# What the exercise asks
Return the records verbatim.

=== Study material ===

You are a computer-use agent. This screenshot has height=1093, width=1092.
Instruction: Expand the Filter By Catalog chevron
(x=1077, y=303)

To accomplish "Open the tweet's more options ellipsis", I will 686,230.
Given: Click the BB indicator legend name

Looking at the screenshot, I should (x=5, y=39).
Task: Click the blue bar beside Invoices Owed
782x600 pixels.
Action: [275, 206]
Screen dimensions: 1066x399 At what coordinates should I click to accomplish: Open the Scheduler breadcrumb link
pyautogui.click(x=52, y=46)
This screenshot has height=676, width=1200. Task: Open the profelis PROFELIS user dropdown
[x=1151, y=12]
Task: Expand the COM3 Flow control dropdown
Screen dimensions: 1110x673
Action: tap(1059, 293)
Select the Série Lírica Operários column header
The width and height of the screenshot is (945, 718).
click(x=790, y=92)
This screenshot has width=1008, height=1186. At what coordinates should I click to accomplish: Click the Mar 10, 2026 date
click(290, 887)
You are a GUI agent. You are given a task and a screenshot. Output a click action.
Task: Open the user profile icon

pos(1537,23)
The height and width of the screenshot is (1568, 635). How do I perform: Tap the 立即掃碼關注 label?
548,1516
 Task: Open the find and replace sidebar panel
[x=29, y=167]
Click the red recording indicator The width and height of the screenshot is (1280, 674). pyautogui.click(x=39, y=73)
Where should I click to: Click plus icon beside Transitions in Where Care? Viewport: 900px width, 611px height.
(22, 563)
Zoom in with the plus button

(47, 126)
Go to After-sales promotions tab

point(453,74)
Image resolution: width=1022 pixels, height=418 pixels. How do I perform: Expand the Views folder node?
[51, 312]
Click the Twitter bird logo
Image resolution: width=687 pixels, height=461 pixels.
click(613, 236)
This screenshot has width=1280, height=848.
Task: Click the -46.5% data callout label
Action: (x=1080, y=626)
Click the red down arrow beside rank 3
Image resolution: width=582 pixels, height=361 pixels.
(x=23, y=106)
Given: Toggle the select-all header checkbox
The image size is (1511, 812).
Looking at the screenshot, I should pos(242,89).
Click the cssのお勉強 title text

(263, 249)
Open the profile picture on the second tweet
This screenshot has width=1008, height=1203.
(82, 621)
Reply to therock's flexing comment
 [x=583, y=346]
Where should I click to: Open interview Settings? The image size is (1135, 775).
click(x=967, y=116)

===

# Response
You are a computer-use agent. This screenshot has height=1093, width=1092.
Instruction: Expand the Filter By Catalog chevron
(x=1077, y=303)

To accomplish "Open the tweet's more options ellipsis", I will 686,230.
Given: Click the BB indicator legend name

Looking at the screenshot, I should (x=5, y=39).
Task: Click the blue bar beside Invoices Owed
782x600 pixels.
Action: [275, 206]
Screen dimensions: 1066x399 At what coordinates should I click to accomplish: Open the Scheduler breadcrumb link
pyautogui.click(x=52, y=46)
This screenshot has height=676, width=1200. Task: Open the profelis PROFELIS user dropdown
[x=1151, y=12]
Task: Expand the COM3 Flow control dropdown
Screen dimensions: 1110x673
Action: tap(1059, 293)
Select the Série Lírica Operários column header
The width and height of the screenshot is (945, 718).
click(x=790, y=92)
This screenshot has width=1008, height=1186. At what coordinates should I click to accomplish: Click the Mar 10, 2026 date
click(290, 887)
You are a GUI agent. You are given a task and a screenshot. Output a click action.
Task: Open the user profile icon

pos(1537,23)
The height and width of the screenshot is (1568, 635). How do I perform: Tap the 立即掃碼關注 label?
548,1516
 Task: Open the find and replace sidebar panel
[x=29, y=167]
Click the red recording indicator The width and height of the screenshot is (1280, 674). pyautogui.click(x=39, y=73)
Where should I click to: Click plus icon beside Transitions in Where Care? Viewport: 900px width, 611px height.
(22, 563)
Zoom in with the plus button

(47, 126)
Go to After-sales promotions tab

point(453,74)
Image resolution: width=1022 pixels, height=418 pixels. How do I perform: Expand the Views folder node?
[51, 312]
Click the Twitter bird logo
Image resolution: width=687 pixels, height=461 pixels.
click(613, 236)
This screenshot has width=1280, height=848.
Task: Click the -46.5% data callout label
Action: (x=1080, y=626)
Click the red down arrow beside rank 3
Image resolution: width=582 pixels, height=361 pixels.
(x=23, y=106)
Given: Toggle the select-all header checkbox
The image size is (1511, 812).
Looking at the screenshot, I should pos(242,89).
Click the cssのお勉強 title text

(263, 249)
Open the profile picture on the second tweet
This screenshot has width=1008, height=1203.
(82, 621)
Reply to therock's flexing comment
 [x=583, y=346]
Where should I click to: Open interview Settings? The image size is (1135, 775).
click(x=967, y=116)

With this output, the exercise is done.